Чуть в сторонке от ив находятся арбузные загоны, там торгуют полосатыми трескучими колобками с нежной красной мякотью, а в темной глубокой воде, которая никак не хочет вобрать в себя цвет неба и сделаться синей, веселой, иногда всплывают, показывая гибкие шипастые спины, осетры.
Где-то Князев вычитал, что осетры — ровесники мамонтов, только вот мамонты перемерзли, вымерли, все до единого, их близкие родичи — тоже, а осетры остались и, раз позади у них столько веков, еще много столетий проживут, будут удивлять грядущие поколения своей внешностью, костяной сбруей, сытыми поросячьими глазками и долгим носом, увенчанным понизу крошечным отверстием рта, которым всасывают в себя сор донный и жирную черную жижку. Съедает рачков, личинок, букашек, прочую вкусную живность, а сор выметает через жаберные, очень похожие на кастрюльные, крышки. Непонятно только, как может на крохотных рачках да личинках вскормить себя такая великая страхолюдина, мясистый плавающий боров, которого не то чтобы в руки взять — к нему приближаться опасно. Как зыркнет сытыми злыми зенками, как хлопнет костяной жаберной крышкой — невольно оторопь берет.
В Афганистане такой рыбы нет, тут даже и не ведают про нее. А та, которая есть, не пользуется популярностью, ее не ловят и не едят. Если в городе рыбу иногда пробуют, ковыряют вилкой, то в кишлаках не едят вообще.
Девяносто процентов всех осетров в мире находится в Волге.
Девяносто! Есть, правда, еще немного в Сибири да чуток в Канаде, и все. Но это только чуток.

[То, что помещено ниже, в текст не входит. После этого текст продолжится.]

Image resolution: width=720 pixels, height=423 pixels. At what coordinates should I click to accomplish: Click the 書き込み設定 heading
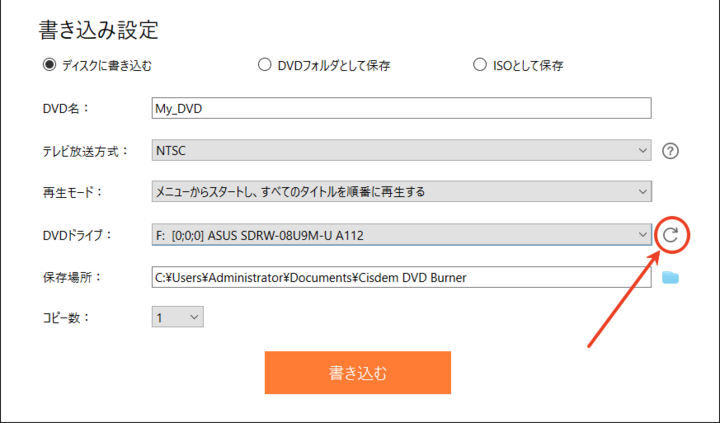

Еще в Волге водится рыба и вовсе редкая, мало кому ведомая, возьмешь ломтик в рот, прижмешь языком к нёбу — вкус вязкий, нежный, — ломтик тает, как конфета, от него через минуту-другую лишь шкурочка да мелкие волоконца остаются. Это белорыбица.
Три года назад белорыбицей в Волге, увы, и не пахло — считалось, перевелась, те немногие экземпляры, что удавалось выудить из стремительной волжской воды, отдавали ихтиологам, те и за живой вес белорыбиц платили, и еще четвертак сверх надбавляли. Оказывается, помогли эти четвертаки: белорыбица вновь появилась в реке.
То, что заложено в нас в детстве, воспитано, укреплено последующим временем, никогда потом не выкинуть из памяти.